His war has already begun. Just as they did before the 1991 Gulf War, British and American commanders are doing everything they can to soften up Iraq for invasion. "We're on the offensive," says a senior Western diplomat in neighboring Kuwait. "We're in there. This war starts on our terms."
In Iraq's northern and southern no-fly zones, from which Iraqi leader Saddam Hussein's planes have been barred since shortly after the 1991 war's end, the number of missions flown by British and American warplanes has jumped sharply in recent months. Pilots are flying four missions a week, and they've expanded their target list from Iraqi air defenses that actually lock on to their jets to all surface-to-air installations, threatening or not. They're also hitting military headquarters and surface-to-surface missile systems.
Psy-ops have also been stepped up. Propaganda leaflets are dropped daily, promising punishment or death to Iraqi troops who resist or who unleash chemical or biological weapons. In the Kuwaiti desert, Western camera crews that taped 3rd Infantry Division troops storming a mock Iraqi street were being co-opted by military media strategists, who privately say street fighting forms no part of the war plan. The exercises were designed to spook Baghdad.

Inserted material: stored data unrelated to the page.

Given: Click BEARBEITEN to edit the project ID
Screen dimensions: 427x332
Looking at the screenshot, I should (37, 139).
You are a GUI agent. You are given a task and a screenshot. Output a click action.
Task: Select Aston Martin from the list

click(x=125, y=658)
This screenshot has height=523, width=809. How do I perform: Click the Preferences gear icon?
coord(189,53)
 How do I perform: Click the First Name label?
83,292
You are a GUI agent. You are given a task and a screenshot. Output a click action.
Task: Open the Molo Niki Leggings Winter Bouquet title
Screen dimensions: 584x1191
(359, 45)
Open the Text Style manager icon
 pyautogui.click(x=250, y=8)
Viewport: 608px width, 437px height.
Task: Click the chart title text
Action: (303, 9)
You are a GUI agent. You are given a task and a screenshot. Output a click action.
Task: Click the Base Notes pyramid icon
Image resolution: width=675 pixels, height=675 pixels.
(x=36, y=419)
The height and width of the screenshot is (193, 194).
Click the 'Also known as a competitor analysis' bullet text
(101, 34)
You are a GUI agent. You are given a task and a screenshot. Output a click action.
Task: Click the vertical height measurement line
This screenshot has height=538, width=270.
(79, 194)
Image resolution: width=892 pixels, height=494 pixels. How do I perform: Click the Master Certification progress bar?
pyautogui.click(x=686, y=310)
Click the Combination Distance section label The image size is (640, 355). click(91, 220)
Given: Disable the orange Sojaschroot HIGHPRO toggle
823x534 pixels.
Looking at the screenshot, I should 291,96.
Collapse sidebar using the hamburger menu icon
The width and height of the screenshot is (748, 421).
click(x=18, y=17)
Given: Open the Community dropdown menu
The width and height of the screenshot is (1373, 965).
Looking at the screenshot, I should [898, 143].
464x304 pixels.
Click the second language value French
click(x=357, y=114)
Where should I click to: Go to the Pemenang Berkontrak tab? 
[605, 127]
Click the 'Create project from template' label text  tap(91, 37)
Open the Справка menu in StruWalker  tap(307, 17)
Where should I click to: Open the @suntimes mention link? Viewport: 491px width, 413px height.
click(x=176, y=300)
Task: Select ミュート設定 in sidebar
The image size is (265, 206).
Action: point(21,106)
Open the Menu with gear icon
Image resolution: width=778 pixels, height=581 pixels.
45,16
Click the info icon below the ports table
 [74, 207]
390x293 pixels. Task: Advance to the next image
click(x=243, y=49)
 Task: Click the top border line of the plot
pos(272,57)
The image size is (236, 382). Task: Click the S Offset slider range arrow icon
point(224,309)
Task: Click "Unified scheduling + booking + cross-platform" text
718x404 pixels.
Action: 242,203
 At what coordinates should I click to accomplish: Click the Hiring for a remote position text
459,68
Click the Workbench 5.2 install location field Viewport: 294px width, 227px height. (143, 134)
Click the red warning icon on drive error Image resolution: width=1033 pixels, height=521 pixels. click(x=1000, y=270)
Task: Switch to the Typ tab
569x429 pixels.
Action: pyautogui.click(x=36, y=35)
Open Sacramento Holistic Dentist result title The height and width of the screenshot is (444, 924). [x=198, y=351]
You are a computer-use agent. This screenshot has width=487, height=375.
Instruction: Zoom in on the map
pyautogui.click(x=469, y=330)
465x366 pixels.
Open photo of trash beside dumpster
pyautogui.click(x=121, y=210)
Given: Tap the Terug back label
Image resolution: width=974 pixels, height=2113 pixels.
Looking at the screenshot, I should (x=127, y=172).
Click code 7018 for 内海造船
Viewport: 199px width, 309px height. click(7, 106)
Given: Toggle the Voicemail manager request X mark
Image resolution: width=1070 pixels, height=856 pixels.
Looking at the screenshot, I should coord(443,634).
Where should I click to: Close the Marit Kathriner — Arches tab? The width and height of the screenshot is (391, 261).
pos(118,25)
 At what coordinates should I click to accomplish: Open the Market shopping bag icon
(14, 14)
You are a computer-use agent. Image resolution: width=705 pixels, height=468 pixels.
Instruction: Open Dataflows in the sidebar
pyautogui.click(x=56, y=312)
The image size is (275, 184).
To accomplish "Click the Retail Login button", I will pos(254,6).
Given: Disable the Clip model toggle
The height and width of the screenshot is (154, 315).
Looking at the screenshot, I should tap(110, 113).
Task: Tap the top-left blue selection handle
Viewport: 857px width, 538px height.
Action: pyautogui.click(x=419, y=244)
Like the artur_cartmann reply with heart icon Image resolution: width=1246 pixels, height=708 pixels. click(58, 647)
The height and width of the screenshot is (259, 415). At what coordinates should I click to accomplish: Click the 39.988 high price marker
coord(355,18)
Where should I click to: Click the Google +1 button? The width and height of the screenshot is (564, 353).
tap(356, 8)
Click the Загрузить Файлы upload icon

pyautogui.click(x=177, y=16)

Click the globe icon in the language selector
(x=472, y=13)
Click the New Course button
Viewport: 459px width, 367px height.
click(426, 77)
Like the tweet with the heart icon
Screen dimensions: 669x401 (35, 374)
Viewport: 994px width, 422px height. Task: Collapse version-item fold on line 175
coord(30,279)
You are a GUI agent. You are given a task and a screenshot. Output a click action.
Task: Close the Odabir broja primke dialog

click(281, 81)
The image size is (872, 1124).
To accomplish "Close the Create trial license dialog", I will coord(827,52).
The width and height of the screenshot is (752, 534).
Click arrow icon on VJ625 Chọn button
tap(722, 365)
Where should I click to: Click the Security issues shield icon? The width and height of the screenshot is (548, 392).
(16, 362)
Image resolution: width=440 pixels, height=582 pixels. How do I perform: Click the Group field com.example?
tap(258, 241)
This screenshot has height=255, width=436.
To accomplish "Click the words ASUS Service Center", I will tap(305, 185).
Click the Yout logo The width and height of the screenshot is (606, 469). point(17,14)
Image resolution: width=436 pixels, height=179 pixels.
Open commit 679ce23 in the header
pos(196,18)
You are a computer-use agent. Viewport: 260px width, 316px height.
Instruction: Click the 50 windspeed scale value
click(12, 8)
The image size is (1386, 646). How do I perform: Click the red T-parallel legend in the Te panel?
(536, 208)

There are actual plans for ground fighting, though, in conjunction with Iraqi opposition groups, similar to the special-forces linkups with the Northern Alliance in Afghanistan against the Taliban in 2001. In the northern Iraqi autonomous zone of Kurdistan, U.S. troops are readying the various Kurdish militias for war. They are conducting weapons training and policing an alliance among them. And since September, at Taszar air base in Hungary, the U.S. has also been providing combat training to 5,000 Iraqi rebels, including Kurds and Shi'ites from the south. Another group trained at Taszar will become advisers to the special forces and are expected to help form any post-Saddam military administration.